**** Provided passage ****

Sheikh Saleh Habimana reflected on the 1994 genocide in Rwanda, an event, which he said was likely worsened by stresses from disasters. He shared revitalized political commitments to work with the Sendai Framework to strengthen governance and increase investment in DRR through national policies and a DRM plan. He highlighted the need to build trust between people and the military to work towards a common goal, achieved through monthly meetings to discuss hazards and DRR.

Nada el Aguizy explained how circumstances in the Arab regions, such as water scarcity and conflict, cannot be addressed by any one government on its own. She focused on the value of building partnerships and increasing multi-stakeholder engagement and discussed efforts to address challenges, such as sustainable finance, through private sector investments.

Nicholas Novelli, Yale University, US, presented results from a demonstration of a home built on the principles of a healthy living ecosystem. He illustrated how the design of self-sufficient renewable energy, water filtration systems and vertical gardening for food security could be applied to different regions.

Commemoration of the World Tsunami Awareness Day: Moderator Hosam El-Sokkari invited panelists to reflect on the value of commemorating a day to tsunami awareness. Kirsi Madi responded that throughout the year, efforts are made to advocate for raising awareness around tsunamis which are rare, but cause tremendous devastation. She explained that when people do not respond to warning signs, citing the recent earthquake in Indonesia, loss of life is higher.

Denis Chang Seng, Intergovernmental Oceanographic Commission, UNESCO, introduced four global EWSs that provide services to member countries free of charge. He described the components as: assessment; detection and monitoring; communication; and response. He explained that each member state that receives the warning must determine whether to issue alerts to the general population.

**** Entries shown ****

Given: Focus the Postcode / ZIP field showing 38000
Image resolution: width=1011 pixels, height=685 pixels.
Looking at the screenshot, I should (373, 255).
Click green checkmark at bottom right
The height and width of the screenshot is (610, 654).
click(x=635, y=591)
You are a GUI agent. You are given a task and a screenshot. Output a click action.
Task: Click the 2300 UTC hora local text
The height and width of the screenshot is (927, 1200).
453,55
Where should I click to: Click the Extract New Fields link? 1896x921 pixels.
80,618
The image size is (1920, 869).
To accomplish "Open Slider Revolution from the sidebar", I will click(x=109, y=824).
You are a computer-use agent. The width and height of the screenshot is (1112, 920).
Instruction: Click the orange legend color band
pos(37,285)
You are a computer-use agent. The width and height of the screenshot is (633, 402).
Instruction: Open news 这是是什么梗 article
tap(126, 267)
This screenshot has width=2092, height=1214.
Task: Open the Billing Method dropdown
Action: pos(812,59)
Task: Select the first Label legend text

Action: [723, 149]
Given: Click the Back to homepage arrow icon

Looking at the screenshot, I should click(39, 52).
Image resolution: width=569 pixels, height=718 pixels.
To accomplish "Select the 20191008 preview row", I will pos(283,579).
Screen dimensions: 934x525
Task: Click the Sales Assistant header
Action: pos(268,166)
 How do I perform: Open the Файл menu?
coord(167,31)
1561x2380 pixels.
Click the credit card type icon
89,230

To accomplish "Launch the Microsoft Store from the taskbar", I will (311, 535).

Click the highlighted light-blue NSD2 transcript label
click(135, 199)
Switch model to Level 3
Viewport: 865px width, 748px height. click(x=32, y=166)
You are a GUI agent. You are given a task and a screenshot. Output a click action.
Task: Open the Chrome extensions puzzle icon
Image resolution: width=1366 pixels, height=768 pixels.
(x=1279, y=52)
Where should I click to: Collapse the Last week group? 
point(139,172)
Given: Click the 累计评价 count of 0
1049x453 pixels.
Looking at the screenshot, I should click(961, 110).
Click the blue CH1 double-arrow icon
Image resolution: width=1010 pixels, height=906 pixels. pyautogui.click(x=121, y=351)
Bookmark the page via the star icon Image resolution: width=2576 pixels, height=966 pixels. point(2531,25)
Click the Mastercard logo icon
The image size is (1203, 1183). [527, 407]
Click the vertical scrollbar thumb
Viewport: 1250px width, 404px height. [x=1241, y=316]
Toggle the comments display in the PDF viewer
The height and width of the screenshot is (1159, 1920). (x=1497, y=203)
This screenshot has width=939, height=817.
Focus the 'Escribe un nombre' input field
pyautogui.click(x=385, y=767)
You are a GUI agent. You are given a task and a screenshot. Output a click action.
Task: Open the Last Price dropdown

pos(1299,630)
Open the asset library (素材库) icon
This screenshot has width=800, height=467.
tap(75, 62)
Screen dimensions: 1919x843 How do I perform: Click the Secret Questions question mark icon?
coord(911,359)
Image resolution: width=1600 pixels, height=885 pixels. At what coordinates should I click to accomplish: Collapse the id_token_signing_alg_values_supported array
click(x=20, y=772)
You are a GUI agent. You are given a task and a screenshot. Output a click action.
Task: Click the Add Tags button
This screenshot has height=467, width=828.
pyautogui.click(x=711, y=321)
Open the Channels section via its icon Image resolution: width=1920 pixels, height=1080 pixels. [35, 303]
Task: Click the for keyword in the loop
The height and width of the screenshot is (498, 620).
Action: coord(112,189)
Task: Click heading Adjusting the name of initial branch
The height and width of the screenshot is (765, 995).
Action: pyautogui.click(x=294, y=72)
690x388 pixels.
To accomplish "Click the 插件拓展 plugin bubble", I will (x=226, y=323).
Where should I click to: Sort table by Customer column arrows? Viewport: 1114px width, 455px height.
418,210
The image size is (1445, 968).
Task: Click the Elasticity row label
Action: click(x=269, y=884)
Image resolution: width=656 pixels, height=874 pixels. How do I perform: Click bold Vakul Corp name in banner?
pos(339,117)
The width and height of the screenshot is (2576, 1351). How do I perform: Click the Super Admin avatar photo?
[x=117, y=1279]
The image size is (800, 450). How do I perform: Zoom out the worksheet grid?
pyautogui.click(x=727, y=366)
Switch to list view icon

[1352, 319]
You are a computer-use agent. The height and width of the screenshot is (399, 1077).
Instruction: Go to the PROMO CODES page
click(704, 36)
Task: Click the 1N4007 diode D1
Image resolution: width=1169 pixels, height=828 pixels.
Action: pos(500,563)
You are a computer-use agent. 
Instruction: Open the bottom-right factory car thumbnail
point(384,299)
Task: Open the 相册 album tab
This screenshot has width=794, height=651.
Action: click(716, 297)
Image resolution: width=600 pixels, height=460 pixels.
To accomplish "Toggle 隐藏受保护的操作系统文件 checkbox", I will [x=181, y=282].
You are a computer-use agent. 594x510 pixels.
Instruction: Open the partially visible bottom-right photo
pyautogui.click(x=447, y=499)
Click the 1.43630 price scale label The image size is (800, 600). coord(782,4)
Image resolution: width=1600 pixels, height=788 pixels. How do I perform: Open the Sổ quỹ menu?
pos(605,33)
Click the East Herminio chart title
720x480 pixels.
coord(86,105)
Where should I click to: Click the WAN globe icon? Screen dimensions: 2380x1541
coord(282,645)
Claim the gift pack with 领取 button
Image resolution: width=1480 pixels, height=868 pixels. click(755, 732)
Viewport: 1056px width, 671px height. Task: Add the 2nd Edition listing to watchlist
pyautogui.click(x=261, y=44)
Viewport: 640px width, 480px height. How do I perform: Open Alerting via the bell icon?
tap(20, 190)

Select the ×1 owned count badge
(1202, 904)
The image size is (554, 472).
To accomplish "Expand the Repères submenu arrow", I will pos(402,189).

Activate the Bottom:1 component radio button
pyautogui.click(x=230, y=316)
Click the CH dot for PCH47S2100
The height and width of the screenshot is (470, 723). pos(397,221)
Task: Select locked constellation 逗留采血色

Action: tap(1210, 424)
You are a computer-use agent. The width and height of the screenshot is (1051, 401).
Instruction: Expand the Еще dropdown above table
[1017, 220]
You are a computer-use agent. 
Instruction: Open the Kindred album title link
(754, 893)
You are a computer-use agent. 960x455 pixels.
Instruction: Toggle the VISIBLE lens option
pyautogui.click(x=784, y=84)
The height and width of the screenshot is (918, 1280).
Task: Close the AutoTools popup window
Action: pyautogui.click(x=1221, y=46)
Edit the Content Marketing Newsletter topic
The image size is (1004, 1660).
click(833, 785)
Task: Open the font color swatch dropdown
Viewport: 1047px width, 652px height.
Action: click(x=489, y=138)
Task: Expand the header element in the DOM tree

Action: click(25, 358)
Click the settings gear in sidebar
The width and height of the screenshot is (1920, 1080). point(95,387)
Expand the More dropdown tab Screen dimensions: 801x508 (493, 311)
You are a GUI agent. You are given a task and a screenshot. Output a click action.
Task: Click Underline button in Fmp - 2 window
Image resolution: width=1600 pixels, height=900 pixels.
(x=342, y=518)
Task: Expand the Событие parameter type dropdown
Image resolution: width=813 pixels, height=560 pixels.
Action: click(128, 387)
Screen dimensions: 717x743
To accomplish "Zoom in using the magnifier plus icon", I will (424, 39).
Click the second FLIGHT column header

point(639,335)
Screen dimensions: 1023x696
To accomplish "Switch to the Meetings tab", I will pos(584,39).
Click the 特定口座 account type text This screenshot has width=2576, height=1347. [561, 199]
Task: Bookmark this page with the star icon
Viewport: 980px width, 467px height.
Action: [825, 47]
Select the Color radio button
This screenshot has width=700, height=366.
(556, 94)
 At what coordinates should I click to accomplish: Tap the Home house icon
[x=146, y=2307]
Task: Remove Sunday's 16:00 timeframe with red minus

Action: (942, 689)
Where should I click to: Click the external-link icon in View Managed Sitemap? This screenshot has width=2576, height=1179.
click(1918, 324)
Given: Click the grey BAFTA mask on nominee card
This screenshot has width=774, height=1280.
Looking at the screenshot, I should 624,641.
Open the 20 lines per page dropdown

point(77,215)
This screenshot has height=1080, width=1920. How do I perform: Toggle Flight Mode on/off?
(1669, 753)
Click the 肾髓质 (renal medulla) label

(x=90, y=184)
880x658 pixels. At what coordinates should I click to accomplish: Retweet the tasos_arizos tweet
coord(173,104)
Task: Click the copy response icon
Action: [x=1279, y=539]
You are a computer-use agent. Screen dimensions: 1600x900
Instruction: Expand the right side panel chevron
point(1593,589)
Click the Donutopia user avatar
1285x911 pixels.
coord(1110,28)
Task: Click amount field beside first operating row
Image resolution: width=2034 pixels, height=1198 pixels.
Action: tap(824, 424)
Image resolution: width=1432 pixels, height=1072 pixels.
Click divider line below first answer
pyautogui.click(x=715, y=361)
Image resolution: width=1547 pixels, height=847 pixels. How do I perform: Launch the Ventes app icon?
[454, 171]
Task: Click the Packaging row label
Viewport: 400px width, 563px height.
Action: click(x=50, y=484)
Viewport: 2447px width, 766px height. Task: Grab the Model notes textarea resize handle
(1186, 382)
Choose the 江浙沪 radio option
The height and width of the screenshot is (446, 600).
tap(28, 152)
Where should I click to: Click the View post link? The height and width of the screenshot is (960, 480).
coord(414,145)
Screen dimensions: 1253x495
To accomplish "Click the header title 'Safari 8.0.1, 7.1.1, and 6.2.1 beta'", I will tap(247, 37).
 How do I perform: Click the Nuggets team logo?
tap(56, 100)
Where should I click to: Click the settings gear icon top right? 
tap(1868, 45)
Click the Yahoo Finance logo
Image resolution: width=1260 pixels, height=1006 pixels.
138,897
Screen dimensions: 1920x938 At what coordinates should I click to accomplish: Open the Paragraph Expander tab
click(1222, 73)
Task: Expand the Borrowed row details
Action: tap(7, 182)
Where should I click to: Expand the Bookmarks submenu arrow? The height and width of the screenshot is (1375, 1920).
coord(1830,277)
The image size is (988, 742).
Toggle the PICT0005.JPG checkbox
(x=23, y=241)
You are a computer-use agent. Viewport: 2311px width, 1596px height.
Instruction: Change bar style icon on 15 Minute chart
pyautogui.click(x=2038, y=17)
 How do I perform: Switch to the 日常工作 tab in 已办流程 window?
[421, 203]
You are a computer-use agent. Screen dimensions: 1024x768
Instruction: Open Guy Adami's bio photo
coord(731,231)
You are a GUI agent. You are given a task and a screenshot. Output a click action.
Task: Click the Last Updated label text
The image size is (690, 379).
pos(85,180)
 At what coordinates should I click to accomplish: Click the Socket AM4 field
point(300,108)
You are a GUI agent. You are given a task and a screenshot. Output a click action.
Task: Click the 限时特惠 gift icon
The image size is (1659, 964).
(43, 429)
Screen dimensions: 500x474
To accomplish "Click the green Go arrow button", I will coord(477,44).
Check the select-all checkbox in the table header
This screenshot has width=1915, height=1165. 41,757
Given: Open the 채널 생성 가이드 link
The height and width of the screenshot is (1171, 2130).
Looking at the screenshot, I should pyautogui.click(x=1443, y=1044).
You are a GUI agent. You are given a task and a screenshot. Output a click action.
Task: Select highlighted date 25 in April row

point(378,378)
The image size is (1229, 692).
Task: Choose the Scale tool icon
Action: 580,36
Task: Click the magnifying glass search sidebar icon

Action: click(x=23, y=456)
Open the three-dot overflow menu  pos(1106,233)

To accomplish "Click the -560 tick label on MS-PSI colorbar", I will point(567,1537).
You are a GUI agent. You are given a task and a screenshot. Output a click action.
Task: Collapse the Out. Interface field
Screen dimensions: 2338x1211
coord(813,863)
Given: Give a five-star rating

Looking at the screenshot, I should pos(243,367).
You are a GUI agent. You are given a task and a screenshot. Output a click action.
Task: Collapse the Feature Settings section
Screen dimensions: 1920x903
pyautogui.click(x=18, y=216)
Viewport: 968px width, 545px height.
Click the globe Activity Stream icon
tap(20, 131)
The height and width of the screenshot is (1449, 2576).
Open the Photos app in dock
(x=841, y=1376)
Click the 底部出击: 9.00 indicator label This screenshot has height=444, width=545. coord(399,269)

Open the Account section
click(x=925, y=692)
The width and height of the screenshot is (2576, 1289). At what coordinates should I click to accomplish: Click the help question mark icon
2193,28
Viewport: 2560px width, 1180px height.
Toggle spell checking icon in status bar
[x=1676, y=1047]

****

Directions for this task » Turn the paragraph of the panel summary beginning "Denis Chang Seng, Intergovernmental Oceanographic Commission" into a short bulleted list that keeps its main facts.

Final result »
- Speaker: Denis Chang Seng, Intergovernmental Oceanographic Commission, UNESCO
- Introduced four global EWSs that serve member countries free of charge
- Components: assessment; detection and monitoring; communication; response
- Each member state receiving a warning decides whether to issue alerts to the general population